Stated problem: Tally the lines in the material that contain the word "what" and give only that number.
──────── Extracted information ────────
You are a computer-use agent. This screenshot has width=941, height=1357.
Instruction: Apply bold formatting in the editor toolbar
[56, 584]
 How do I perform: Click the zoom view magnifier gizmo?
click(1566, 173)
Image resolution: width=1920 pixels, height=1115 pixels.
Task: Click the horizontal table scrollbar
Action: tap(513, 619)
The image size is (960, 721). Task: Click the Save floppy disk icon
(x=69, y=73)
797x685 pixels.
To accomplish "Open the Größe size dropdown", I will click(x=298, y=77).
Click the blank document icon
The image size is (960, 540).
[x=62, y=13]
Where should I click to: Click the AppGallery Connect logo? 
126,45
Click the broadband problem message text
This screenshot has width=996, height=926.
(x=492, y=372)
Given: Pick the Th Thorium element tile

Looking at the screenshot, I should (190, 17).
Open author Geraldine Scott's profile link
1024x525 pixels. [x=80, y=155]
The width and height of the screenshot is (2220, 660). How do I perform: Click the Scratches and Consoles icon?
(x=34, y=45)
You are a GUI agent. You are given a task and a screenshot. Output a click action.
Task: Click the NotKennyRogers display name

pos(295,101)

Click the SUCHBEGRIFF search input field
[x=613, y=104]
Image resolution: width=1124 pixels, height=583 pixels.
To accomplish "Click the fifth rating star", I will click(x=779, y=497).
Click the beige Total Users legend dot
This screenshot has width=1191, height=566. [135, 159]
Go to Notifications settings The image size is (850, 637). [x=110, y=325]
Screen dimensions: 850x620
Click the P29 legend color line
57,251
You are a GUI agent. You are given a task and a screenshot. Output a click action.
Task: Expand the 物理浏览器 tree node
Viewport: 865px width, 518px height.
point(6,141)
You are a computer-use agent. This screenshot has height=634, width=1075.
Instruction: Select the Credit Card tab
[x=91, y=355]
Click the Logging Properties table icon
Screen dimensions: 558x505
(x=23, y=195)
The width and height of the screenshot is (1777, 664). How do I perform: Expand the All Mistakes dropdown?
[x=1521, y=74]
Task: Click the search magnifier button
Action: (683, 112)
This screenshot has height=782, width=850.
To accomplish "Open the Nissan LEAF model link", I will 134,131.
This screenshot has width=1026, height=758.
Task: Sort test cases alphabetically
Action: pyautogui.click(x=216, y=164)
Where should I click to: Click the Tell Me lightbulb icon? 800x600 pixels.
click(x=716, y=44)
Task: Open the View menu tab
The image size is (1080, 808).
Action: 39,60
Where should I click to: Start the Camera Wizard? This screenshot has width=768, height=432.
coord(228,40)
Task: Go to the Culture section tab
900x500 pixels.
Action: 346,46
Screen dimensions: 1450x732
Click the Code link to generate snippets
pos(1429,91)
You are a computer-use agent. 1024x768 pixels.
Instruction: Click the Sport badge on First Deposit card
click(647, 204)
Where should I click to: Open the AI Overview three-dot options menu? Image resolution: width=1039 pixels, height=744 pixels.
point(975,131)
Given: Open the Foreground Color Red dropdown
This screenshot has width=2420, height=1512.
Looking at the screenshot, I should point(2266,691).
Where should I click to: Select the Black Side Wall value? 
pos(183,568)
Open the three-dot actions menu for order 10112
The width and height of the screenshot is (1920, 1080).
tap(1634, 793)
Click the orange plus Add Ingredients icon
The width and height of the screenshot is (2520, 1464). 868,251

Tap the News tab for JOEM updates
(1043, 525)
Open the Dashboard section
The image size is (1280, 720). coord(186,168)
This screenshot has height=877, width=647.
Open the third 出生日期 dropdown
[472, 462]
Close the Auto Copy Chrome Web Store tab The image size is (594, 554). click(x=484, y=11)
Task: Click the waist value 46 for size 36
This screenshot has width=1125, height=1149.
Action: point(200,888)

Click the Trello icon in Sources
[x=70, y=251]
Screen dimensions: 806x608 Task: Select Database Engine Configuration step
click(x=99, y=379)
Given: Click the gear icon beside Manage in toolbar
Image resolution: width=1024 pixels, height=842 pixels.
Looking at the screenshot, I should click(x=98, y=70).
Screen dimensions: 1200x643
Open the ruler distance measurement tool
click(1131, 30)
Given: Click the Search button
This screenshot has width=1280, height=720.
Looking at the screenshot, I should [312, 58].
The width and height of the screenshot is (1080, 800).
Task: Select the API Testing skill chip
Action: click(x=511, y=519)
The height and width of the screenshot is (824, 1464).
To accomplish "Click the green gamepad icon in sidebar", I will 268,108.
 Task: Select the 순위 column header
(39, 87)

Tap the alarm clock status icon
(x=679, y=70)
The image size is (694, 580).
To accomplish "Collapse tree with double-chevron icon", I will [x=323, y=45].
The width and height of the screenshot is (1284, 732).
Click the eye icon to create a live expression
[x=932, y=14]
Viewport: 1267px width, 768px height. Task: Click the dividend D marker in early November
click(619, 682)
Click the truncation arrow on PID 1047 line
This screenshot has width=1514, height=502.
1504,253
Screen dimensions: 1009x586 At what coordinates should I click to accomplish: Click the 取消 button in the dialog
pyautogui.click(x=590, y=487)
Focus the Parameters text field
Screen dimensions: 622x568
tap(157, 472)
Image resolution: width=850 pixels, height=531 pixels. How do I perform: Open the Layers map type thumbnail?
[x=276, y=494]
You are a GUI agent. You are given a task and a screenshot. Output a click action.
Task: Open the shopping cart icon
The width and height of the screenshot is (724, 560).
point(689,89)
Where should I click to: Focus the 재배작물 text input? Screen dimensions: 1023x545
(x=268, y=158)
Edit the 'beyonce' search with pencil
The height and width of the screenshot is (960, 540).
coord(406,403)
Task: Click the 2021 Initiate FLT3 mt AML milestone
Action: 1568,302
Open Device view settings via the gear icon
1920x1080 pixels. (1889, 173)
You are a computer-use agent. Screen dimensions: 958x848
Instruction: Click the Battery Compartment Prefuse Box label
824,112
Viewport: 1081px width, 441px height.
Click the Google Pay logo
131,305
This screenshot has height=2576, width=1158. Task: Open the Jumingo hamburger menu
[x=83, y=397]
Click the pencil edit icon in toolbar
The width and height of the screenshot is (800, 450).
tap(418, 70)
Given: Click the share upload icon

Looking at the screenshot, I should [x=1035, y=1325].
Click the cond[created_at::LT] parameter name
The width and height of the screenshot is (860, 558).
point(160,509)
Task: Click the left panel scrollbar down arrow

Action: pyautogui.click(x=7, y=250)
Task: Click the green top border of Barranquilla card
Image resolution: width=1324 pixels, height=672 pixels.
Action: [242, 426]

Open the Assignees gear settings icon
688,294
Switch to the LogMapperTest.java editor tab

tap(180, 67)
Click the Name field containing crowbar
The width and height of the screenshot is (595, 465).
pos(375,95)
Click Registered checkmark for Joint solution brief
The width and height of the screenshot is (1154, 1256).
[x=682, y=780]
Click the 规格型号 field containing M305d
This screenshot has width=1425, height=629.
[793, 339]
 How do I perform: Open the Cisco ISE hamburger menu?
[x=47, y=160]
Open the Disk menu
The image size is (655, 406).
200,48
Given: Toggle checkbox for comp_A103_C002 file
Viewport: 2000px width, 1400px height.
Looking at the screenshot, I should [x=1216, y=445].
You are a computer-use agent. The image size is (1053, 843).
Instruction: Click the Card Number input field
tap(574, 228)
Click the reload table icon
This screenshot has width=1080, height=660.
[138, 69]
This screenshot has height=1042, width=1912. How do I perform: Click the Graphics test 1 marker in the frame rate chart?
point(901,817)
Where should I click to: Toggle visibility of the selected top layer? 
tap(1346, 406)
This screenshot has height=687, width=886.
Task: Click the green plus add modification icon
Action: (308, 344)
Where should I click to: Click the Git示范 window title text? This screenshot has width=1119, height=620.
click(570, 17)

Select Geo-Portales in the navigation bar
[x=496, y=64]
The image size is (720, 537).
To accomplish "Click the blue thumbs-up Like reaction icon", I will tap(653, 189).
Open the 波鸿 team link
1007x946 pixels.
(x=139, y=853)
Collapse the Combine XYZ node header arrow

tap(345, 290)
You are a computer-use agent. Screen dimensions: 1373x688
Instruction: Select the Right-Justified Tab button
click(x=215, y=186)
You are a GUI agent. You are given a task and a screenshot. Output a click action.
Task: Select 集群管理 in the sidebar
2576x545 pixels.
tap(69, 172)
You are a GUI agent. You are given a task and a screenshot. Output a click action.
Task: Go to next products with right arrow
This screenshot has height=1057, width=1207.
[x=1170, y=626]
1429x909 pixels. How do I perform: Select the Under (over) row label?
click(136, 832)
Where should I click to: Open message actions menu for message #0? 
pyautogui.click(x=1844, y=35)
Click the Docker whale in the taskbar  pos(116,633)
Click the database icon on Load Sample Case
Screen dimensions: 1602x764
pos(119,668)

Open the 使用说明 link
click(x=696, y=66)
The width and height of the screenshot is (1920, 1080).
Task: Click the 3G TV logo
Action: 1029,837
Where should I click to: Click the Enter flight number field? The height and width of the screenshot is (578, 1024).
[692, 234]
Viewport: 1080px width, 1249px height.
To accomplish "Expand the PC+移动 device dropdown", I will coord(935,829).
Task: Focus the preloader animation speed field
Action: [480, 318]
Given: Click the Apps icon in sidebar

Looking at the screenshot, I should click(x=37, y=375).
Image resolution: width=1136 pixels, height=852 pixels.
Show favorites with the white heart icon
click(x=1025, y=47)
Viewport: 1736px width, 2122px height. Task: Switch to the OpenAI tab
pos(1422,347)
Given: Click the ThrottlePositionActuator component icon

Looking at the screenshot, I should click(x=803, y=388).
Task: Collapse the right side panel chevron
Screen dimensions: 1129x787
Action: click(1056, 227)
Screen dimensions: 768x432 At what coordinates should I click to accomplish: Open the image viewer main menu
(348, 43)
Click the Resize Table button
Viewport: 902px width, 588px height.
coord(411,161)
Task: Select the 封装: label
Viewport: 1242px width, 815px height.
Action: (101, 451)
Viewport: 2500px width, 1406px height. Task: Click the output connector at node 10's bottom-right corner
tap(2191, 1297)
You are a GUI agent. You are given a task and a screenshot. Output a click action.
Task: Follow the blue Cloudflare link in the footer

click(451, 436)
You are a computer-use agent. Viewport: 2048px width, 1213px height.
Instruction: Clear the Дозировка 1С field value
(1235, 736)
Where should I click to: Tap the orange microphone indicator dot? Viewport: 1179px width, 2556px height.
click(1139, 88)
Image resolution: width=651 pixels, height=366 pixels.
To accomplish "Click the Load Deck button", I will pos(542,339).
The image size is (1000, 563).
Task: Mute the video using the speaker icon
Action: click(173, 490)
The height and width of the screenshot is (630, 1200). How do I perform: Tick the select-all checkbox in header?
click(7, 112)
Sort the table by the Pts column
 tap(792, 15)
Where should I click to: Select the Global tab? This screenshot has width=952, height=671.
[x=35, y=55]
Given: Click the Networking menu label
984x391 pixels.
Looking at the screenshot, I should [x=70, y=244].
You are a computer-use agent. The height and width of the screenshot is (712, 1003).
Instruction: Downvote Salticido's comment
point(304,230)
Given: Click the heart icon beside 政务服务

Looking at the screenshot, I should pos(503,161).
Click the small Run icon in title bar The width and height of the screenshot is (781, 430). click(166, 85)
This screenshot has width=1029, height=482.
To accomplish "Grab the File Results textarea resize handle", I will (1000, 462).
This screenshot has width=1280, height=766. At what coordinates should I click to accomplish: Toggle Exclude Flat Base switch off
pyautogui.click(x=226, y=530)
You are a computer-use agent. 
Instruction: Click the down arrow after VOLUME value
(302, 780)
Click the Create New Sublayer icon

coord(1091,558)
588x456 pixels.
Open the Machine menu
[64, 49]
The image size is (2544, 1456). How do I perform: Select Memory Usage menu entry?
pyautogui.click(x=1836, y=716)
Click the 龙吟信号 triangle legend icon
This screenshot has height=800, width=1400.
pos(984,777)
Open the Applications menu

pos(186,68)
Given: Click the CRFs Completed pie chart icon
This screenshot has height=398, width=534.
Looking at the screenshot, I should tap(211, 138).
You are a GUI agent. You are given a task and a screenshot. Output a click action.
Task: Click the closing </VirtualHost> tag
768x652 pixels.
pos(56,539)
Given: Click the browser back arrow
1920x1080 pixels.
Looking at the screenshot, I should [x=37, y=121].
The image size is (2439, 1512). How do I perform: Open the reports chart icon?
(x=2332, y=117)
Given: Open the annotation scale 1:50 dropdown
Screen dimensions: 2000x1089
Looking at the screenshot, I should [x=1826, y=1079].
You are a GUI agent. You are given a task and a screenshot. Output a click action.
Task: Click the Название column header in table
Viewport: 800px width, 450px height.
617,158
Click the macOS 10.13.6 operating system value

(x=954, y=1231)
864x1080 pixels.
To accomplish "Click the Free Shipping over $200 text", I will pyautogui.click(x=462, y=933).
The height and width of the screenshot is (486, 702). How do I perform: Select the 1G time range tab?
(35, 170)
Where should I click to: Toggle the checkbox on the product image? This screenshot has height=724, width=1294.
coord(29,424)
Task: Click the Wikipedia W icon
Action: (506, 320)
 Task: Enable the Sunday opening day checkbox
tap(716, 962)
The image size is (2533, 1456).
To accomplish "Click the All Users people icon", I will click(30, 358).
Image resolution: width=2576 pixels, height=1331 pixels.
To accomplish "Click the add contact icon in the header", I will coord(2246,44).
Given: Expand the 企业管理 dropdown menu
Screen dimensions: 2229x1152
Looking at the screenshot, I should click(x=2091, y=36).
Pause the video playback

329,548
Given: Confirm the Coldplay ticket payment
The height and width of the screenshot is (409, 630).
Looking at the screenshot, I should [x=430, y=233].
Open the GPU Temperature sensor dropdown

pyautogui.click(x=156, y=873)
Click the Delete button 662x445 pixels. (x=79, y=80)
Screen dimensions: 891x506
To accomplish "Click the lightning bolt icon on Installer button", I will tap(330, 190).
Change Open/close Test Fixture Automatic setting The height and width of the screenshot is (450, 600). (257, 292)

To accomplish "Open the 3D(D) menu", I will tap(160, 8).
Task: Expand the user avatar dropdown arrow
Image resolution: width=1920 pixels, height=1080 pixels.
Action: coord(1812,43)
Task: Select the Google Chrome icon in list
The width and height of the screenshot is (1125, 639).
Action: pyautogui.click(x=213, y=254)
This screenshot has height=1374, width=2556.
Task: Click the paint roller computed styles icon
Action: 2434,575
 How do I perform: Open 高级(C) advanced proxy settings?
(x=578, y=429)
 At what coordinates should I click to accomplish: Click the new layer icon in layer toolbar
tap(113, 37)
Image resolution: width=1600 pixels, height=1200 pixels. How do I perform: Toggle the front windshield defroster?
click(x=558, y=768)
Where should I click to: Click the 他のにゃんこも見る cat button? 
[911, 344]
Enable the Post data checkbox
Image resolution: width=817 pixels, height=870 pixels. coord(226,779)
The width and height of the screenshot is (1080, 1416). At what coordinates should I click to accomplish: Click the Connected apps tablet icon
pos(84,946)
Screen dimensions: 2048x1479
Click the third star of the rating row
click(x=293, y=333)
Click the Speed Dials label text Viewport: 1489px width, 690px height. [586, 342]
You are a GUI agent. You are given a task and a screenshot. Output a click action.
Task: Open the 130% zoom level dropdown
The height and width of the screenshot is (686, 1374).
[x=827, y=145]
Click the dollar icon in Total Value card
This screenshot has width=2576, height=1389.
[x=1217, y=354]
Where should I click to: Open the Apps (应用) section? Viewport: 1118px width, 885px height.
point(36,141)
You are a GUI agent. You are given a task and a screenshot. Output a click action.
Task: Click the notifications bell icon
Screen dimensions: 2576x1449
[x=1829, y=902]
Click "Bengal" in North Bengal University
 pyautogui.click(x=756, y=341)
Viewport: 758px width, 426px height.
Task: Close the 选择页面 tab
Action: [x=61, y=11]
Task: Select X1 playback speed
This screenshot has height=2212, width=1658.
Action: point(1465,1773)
────────
Response: 5